Dalle parole di Julien emerge anche con forza un elemento spesso sottovalutato: il ruolo della dimensione umana.
Trasferirsi in un altro Paese significa uscire dalla propria zona di comfort, imparare a comunicare in una lingua diversa e costruire nuove relazioni professionali in un contesto sconosciuto.
«Quando sono arrivato in Valle d’Aosta non conoscevo il territorio e non padroneggiavo ancora bene la lingua. Avere colleghi disponibili a spiegare il contesto locale e ad aiutarmi nel lavoro quotidiano è stato fondamentale.»
È proprio in queste situazioni che si comprende come la qualità di un’esperienza professionale dipenda non solo dalle attività svolte, ma anche dalle persone con cui si condividono.
La capacità di collaborare, ascoltare e costruire relazioni rappresenta infatti una competenza tanto importante quanto quelle tecniche.

Un patrimonio che cresce attraverso lo scambio
Ogni esperienza internazionale lascia un’eredità fatta di conoscenze, strumenti e prospettive nuove.

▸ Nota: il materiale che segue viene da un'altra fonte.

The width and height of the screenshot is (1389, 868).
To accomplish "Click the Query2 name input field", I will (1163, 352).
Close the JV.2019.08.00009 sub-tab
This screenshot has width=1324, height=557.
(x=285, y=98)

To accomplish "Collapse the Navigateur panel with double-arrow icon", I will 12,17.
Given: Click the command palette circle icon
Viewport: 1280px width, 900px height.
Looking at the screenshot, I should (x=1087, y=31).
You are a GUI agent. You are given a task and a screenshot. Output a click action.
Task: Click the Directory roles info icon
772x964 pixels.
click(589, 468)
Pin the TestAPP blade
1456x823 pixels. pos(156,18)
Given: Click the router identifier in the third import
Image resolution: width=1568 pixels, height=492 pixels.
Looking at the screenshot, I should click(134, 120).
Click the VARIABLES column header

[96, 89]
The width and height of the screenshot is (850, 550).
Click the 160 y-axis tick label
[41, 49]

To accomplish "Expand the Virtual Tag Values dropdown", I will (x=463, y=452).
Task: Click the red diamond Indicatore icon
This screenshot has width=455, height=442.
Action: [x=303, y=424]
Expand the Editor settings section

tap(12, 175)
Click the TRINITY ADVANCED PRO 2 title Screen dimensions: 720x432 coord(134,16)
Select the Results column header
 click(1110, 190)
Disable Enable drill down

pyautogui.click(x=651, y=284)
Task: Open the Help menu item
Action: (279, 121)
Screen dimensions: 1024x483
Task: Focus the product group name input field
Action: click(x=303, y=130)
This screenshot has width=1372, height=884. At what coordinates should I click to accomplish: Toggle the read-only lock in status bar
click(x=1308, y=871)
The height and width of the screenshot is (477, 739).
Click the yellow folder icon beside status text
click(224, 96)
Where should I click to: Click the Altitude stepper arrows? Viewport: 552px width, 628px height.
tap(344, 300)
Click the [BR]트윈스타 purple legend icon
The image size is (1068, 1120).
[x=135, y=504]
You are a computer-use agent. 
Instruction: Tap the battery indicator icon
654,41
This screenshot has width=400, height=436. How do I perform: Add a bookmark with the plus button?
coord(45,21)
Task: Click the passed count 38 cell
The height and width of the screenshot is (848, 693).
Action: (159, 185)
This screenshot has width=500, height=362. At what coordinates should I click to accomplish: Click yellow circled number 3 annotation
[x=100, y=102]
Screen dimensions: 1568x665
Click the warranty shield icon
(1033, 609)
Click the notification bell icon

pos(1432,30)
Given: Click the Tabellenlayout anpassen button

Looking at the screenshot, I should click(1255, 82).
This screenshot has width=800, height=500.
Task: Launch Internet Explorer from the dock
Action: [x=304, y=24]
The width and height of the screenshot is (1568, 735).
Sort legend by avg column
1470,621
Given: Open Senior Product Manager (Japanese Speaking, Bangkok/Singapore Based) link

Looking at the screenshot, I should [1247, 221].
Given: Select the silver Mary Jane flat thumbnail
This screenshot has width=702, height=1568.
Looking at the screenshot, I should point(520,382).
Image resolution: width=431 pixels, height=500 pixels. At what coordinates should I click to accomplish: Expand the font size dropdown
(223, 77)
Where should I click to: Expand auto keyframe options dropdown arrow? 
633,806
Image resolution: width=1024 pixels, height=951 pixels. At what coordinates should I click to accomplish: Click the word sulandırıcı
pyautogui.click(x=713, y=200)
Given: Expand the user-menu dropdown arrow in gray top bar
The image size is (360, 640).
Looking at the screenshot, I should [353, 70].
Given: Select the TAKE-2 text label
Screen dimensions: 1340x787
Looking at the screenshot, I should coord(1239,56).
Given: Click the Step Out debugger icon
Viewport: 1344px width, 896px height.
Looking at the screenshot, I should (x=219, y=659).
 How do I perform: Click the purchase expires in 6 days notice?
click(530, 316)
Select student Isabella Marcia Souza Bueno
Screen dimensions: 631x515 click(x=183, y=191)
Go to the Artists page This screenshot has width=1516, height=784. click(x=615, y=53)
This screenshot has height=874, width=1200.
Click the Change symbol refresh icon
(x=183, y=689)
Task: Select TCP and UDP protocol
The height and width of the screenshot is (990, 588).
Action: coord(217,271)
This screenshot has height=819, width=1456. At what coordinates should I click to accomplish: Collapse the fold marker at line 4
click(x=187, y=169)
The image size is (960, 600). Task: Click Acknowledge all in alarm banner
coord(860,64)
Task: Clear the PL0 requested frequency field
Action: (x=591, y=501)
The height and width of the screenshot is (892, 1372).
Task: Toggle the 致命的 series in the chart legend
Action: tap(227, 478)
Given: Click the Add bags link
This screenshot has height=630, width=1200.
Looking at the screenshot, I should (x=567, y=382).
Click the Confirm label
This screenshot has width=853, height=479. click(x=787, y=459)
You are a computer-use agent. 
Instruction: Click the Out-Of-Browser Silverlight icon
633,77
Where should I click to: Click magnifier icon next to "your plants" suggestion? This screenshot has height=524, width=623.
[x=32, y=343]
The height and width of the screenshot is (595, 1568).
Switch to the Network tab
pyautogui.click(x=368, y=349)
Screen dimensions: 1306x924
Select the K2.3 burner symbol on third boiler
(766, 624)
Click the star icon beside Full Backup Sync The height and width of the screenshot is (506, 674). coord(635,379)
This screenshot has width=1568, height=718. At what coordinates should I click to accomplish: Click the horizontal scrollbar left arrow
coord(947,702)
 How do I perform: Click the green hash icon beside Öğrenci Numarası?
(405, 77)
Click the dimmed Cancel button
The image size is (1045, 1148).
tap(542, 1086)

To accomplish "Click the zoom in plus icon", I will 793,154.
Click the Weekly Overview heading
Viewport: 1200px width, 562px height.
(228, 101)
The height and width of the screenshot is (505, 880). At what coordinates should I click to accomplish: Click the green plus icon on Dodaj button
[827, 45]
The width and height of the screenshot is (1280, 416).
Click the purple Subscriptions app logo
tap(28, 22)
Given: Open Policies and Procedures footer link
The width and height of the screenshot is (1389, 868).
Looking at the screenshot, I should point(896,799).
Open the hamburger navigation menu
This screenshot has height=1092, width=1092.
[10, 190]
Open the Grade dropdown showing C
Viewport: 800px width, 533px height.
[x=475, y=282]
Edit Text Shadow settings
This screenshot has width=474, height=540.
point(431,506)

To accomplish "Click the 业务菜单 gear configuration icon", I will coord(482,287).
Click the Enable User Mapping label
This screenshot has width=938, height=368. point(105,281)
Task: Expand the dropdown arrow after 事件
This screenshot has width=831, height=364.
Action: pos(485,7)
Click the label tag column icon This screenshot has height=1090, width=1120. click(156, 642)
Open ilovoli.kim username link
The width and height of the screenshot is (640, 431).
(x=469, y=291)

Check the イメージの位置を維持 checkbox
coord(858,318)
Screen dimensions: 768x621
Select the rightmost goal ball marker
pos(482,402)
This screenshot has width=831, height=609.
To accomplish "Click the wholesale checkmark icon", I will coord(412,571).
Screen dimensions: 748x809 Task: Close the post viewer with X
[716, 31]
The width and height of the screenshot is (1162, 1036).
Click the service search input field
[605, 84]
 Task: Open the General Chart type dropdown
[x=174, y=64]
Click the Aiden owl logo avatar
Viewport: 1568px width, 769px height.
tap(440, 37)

Nel caso di Julien, tra gli insegnamenti che porterà con sé vi sono l’attenzione alla documentazione di scavo, l’importanza di una metodologia rigorosa e il valore dell’analisi stratigrafica e pedologica per la comprensione dei siti archeologici.
Ma il risultato più importante è forse un altro: la consapevolezza che il confronto tra culture professionali diverse rappresenta uno dei motori più efficaci per la crescita individuale e collettiva.
Per realtà come Akhet, che operano quotidianamente tra ricerca, territorio e innovazione, accogliere professionisti provenienti da altri Paesi significa creare occasioni di scambio che arricchiscono non solo chi arriva, ma anche il team che lo accoglie. Ogni nuovo punto di vista porta con sé domande, metodi e sensibilità differenti che possono contribuire a migliorare il lavoro quotidiano, stimolare la riflessione critica e favorire l’adozione di pratiche innovative. In un settore come quello archeologico, dove la collaborazione tra competenze diverse è fondamentale per interpretare il passato e valorizzare il patrimonio, queste occasioni di confronto assumono un valore ancora più significativo.
Le esperienze di mobilità internazionale dimostrano infatti che la crescita professionale non passa soltanto attraverso l’acquisizione di competenze tecniche, ma anche attraverso la capacità di mettersi in ascolto, adattarsi a contesti nuovi e costruire relazioni basate sullo scambio reciproco. Sono percorsi che aiutano a sviluppare una visione più aperta e consapevole della professione, rafforzando al tempo stesso il senso di appartenenza a una comunità scientifica che supera i confini nazionali.
In un’epoca in cui la tutela e la valorizzazione del patrimonio culturale richiedono sempre più cooperazione, dialogo e condivisione delle conoscenze, iniziative come Eurodyssey rappresentano un’opportunità preziosa per costruire ponti tra territori, istituzioni e professionisti. Perché il patrimonio culturale appartiene ai luoghi che lo custodiscono, ma la sua comprensione e la sua tutela si rafforzano grazie all’incontro tra persone, esperienze e punti di vista differenti. È proprio da questi incontri che nascono nuove idee, nuove collaborazioni e nuove prospettive per il futuro dell’archeologia.